El artículo o reportaje muestra la situación de los editores llamados independientes (aunque dependientes de don dinero, como todos nosotros para casi todo) ante el panorama que nos va a dejar la pandemia (panorama sobre el que ya me he explayado en este blog hará cosa de un mes).
Nos vienen a decir que los lectores son los que hay y que han de encontrar nuevas estrategias para promocionar su negocio (no olvidemos que el libro es cultura pero también es negocio, no vayamos a caer en el cinismo propio de la casta política, incluso de los descastados convertidos en casta por mor del ministerio).
Al igual que el señor Palomar, los editores dan vueltas alrededor de una conclusión y obvian la más directa, quizá la más certera: invertir en aumentar el número de lectores.
Eso sería promocionar la cultura… y sería negocio a medio plazo (no mucho más). Pero si se tiene prisa por vender (lo cual es muy lícito), entonces sí es cierto que los lectores son los que hay, y no más.
Bien podrían haber comenzado antes… ahora tendrían hollado ese camino. Y si no comienzan a andarlo, dentro de un año estarán en el mismo punto.

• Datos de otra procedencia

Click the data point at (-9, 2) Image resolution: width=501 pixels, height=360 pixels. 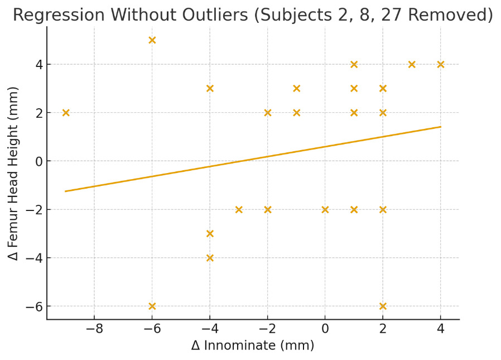66,113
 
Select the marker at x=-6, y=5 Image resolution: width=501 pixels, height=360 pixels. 152,40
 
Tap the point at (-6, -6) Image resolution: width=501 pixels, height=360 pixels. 152,306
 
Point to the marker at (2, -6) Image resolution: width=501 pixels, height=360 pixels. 383,306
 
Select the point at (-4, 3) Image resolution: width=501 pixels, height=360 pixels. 210,88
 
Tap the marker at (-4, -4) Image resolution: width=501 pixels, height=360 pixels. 210,258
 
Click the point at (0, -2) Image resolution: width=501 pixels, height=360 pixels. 325,209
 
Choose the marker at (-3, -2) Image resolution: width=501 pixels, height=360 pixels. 239,209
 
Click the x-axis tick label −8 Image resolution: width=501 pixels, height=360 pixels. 94,329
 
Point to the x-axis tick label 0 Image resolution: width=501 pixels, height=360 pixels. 325,329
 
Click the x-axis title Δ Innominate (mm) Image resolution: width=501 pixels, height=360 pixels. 253,345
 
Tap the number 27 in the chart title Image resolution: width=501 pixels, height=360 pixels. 393,15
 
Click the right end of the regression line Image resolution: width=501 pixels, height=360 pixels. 440,127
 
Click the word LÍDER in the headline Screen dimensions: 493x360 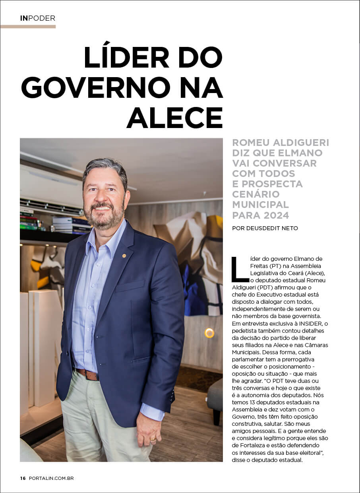(126, 58)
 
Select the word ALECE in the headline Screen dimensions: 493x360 (174, 118)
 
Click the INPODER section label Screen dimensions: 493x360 (37, 18)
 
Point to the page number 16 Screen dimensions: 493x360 (23, 478)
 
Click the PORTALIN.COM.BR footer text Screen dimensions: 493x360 (51, 478)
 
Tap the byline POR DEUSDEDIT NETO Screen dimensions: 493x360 (265, 228)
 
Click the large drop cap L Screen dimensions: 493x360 (240, 269)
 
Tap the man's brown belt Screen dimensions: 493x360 (88, 374)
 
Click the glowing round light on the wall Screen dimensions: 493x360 (209, 333)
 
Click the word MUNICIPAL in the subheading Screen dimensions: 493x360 (260, 205)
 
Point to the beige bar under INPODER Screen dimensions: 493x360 (28, 27)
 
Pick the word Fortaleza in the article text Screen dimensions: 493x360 (252, 446)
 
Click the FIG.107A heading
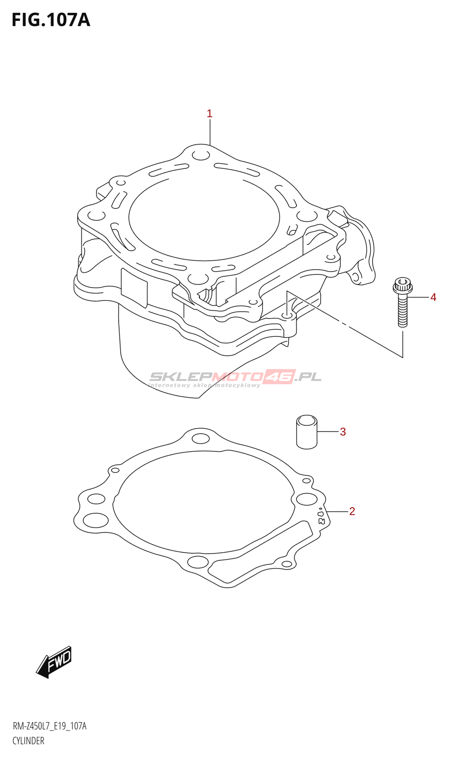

Tal vez aguarden a que el ministerio haga sus deberes y fomente la lectura… Con un ministro futbolero me vais a dejar que lo ponga en duda (hay en este blog referencias al ministro Uribes y al plan de lectura del gobierno… usad el buscador interno si os apetece).
Dejo al señor Palomar con sus disquisiciones sobre mirar o no mirar el pecho desnudo de la asoleada bañista, y paseando alrededor de la mejor solución, al igual que el gremio de libreros independientes.

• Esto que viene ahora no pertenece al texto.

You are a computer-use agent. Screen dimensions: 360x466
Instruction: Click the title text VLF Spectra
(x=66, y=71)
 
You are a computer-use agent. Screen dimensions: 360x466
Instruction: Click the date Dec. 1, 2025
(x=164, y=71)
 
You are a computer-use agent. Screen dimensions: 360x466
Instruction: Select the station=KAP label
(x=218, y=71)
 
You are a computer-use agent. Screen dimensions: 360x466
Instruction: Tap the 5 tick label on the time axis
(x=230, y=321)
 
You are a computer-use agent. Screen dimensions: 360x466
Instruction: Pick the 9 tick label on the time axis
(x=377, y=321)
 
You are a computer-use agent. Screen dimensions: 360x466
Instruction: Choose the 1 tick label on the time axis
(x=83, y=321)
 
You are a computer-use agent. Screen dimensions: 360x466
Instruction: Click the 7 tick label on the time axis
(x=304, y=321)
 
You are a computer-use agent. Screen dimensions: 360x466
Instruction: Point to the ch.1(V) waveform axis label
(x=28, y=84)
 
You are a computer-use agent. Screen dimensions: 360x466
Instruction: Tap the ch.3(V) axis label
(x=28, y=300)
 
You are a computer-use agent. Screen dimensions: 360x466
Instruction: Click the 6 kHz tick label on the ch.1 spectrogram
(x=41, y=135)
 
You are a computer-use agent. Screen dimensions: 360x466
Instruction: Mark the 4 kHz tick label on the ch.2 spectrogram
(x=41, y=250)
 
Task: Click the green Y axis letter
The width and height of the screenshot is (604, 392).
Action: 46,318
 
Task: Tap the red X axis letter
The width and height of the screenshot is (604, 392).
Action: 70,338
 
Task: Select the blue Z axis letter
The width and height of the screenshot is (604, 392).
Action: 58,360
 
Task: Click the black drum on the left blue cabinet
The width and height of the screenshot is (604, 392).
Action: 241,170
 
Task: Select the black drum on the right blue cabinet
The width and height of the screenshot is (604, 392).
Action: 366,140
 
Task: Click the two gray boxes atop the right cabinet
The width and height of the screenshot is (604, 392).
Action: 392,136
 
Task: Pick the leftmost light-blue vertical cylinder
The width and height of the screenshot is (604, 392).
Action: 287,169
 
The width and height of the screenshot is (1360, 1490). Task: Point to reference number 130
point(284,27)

¡Pero anda, leche…! Promover la lectura también beneficia a los grandes sellos. Si este es el motivo de no invertir en ampliar el universo de lectores, harán como el soldado que pidió sacarse los dos ojos para que a su rival le sacaran uno (aunque la historia contada por Quevedo es sensiblemente diferente).
Por si alguno de estos editores se interesara en averiguar de qué hablo, estaba en negociaciones para testear un programa para habituar a la lectura en las edades de instituto (12 a 18), que es donde cabría invertir esfuerzos. Y digo esfuerzos, no dinero. Mi email está en la barra vertical de la derecha.
Petición extraña En la corte de un rey de Sicilia vivían dos soldados que pasaban por envidioso el uno y por avariento el otro. Queriendo divertirse el príncipe, llamolos a su presencia y, después de haber elogiado sus servicios, manifestoles su intención de dar a cada uno el premio que deseasen, haciéndoles observar, no obstante, que el primer solicitante recibiría el objeto de su deseo, y el segundo, duplo del primero. Silenciosos y meditabundos quedaron largo rato los dos soldados, no queriendo ninguno de ellos adelantar su solicitud El avariento decía para sí: «Si empiezo yo, me tocará la mitad menos que a mi compañero»; asimismo, el envidioso, discurría en sus adentros: «Jamás consentiré que a ese grandísimo avariento le toque más que a mí». El príncipe gozaba al contemplar tal indecisión, y después de mucha espera resolvió terminar aquella escena. Dirigiéndose al envidioso le ordenó que se adelantara y manifestara su deseo. Vaciló éste un momento, diciendo entre sí: «¿Qué favor pediré, o de qué estratagema me valdré para que este avariento no se lleve más que yo? Si pido un caballo, dos habrá para él; si una casa, dos conseguirá; si una renta, doble le tocará… «¿Qué cosa puedo pedir…? ¡Canastos!, ya lo sé; ahora caigo en la cuenta: pediré un castigo para que él reciba dos». Y dirigiéndose en el acto al príncipe, díjole con tono decidido: «Suplico a Su Majestad mande se me arranque un ojo». Cuando esto oyeron rey y cortesanos, soltaron una ruidosa carcajada; todos hicieron chacota del envidioso, echándole en cara su bárbaro atrevimiento, y él, con su insulsa petición, sólo logró poner de manifiesto la fiera pasión que le dominaba. Francisco de Quevedo |
No hay comentarios
Los comentarios están cerrados.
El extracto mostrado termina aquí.